[Data records]
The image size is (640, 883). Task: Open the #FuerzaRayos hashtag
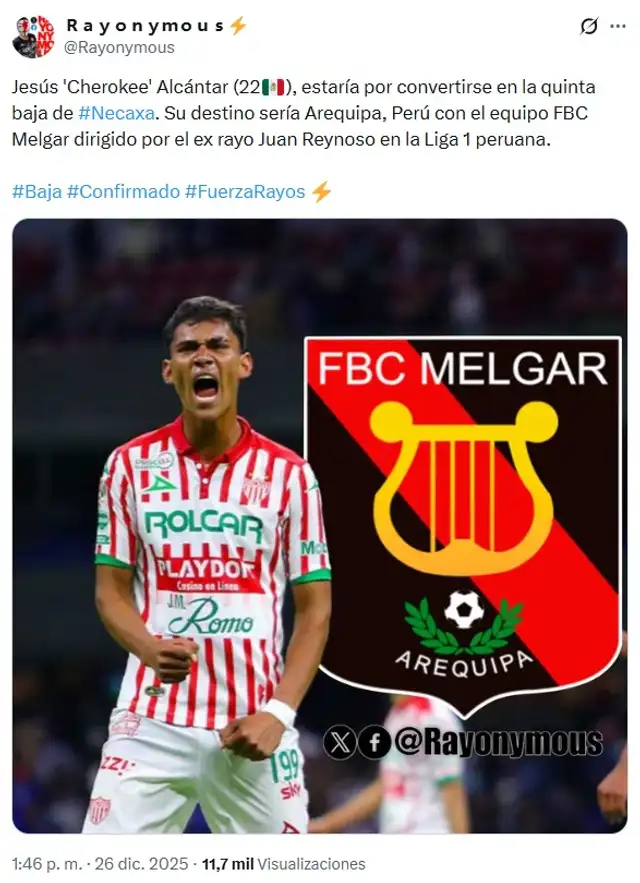pos(245,191)
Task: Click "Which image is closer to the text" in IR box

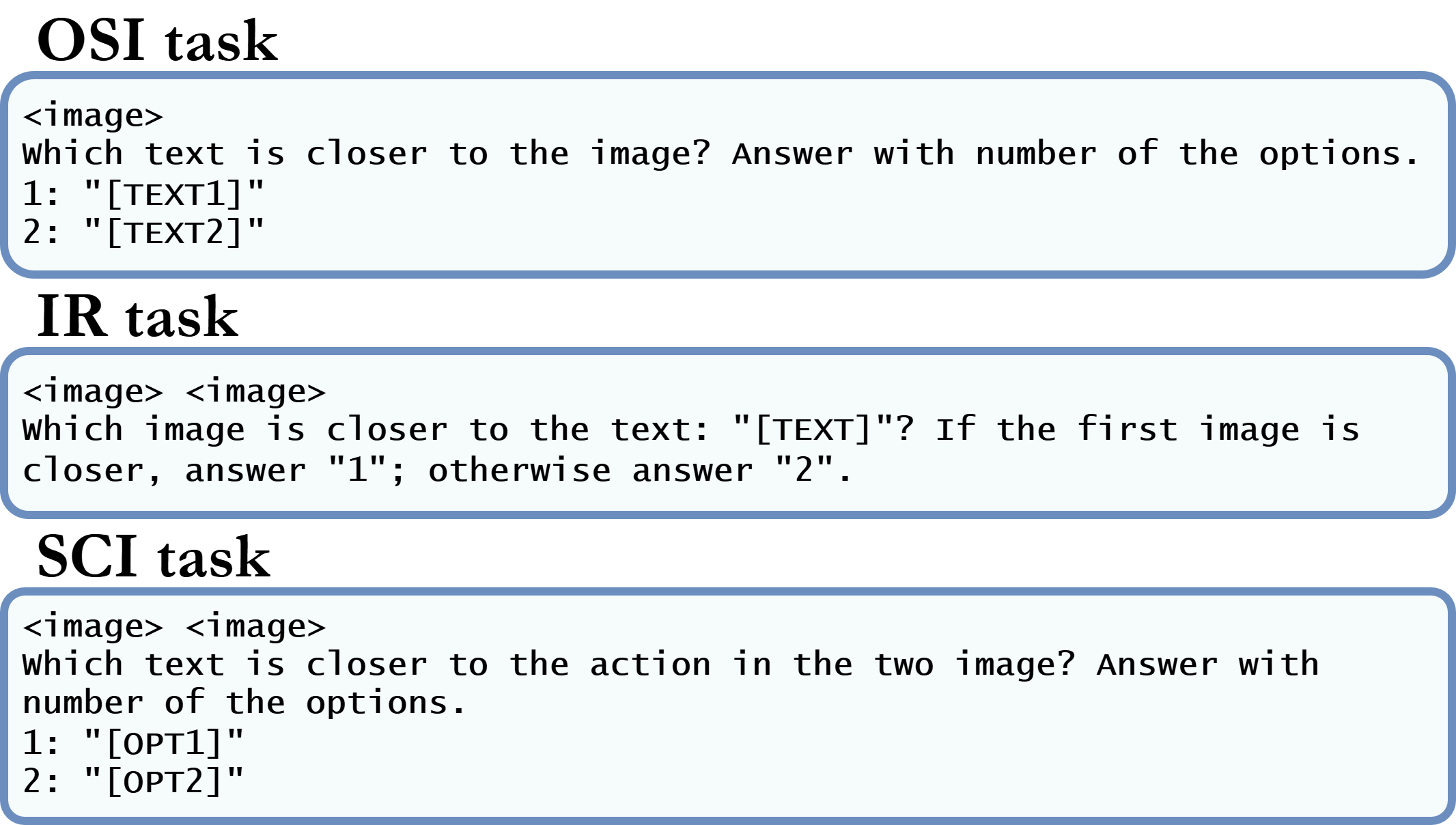Action: click(366, 430)
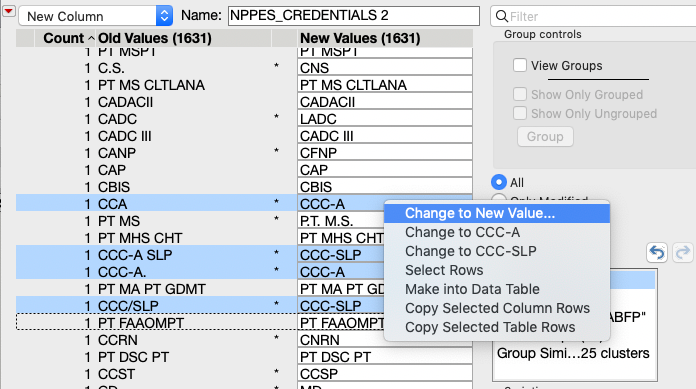Select the All radio button
696x389 pixels.
coord(499,182)

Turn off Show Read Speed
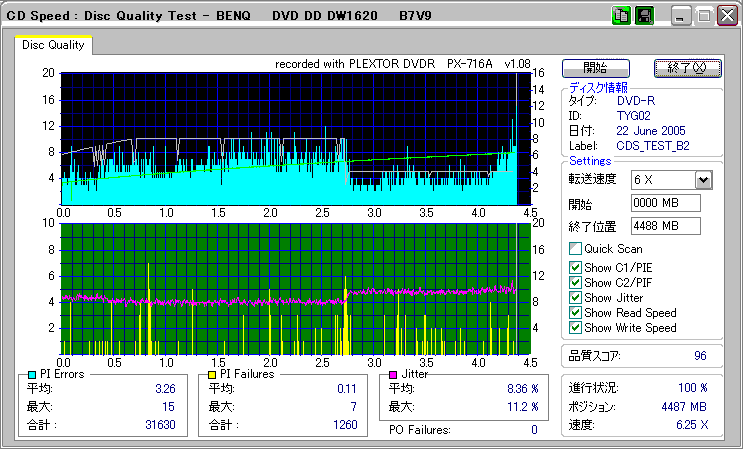click(575, 313)
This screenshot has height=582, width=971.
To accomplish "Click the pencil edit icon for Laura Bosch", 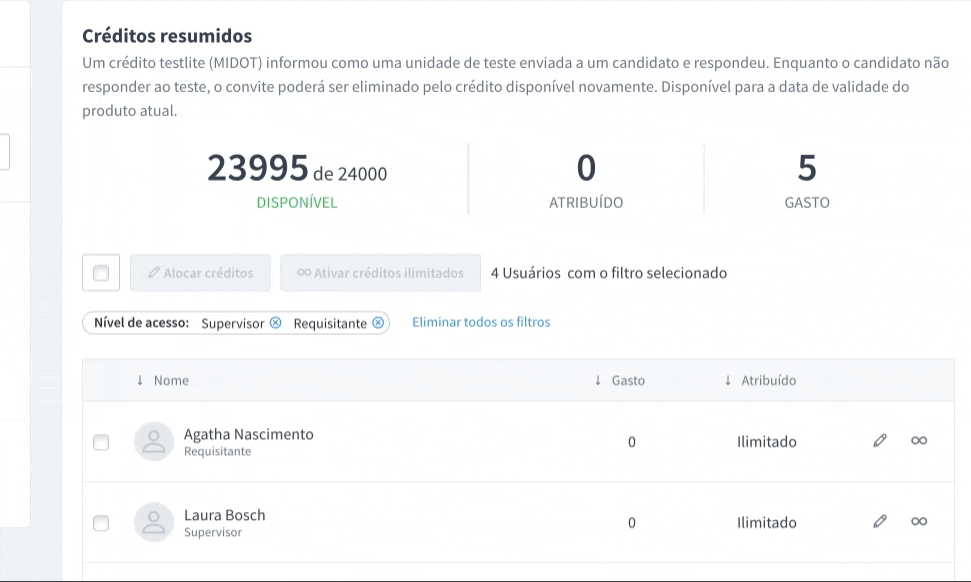I will click(880, 521).
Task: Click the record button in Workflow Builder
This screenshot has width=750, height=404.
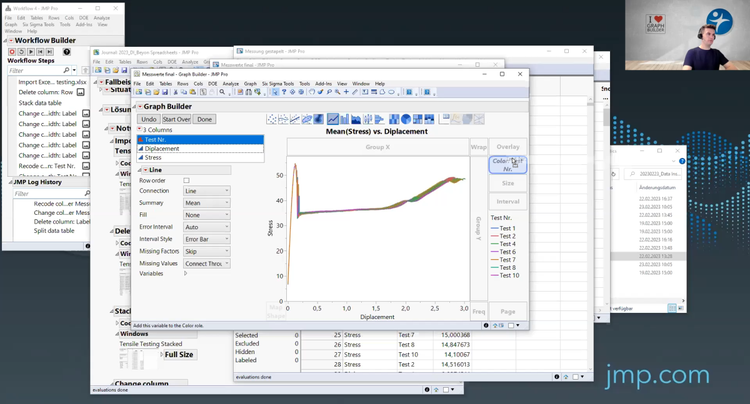Action: [12, 52]
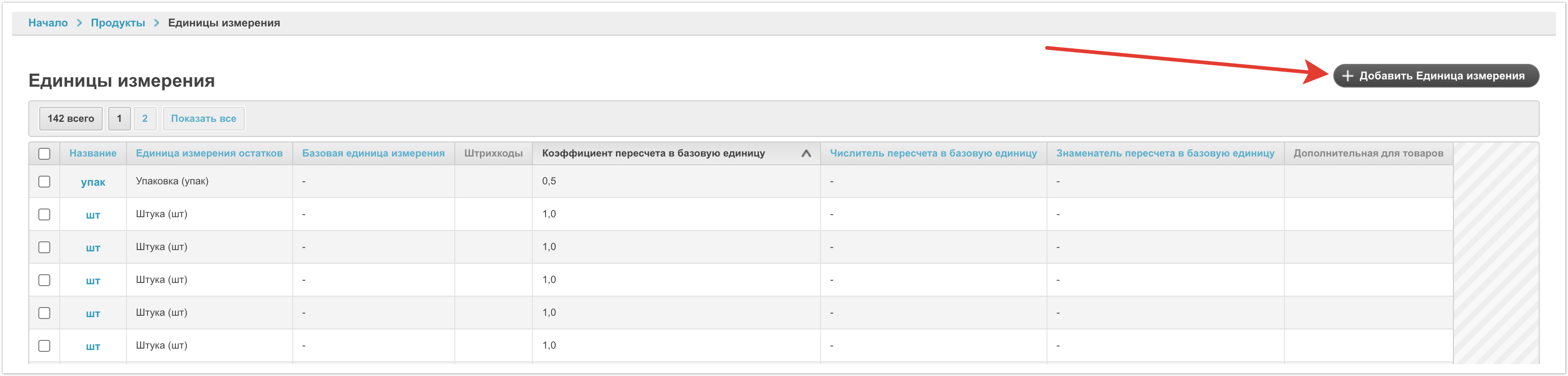Click the plus icon on Add unit button
The width and height of the screenshot is (1568, 376).
tap(1347, 76)
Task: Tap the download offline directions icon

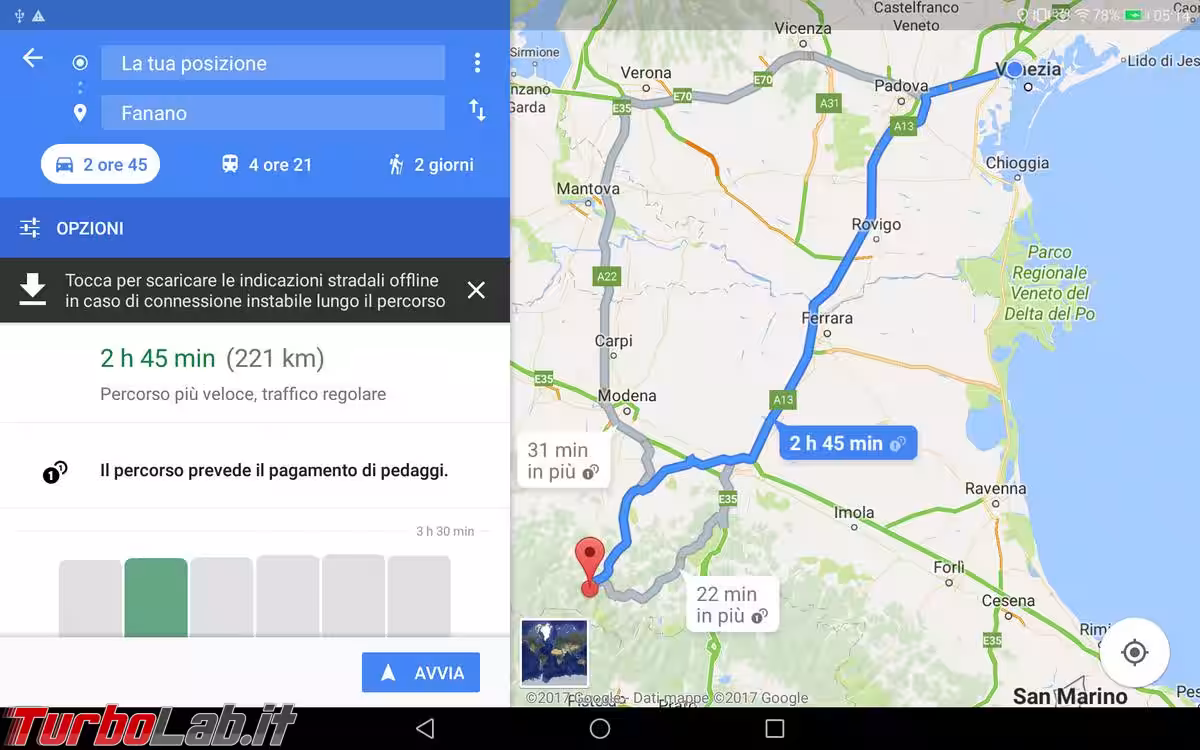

### YOUR INSTRUCTIONS:
Every line from the one with "This screenshot has width=750, height=404." through the end of the records above belongs in the answer, copied exactly; no picture does.

### SOLUTION:
This screenshot has width=750, height=404.
Action: [12, 52]
Click the plus icon on Add unit button
The width and height of the screenshot is (1568, 376).
tap(1347, 76)
Task: Tap the download offline directions icon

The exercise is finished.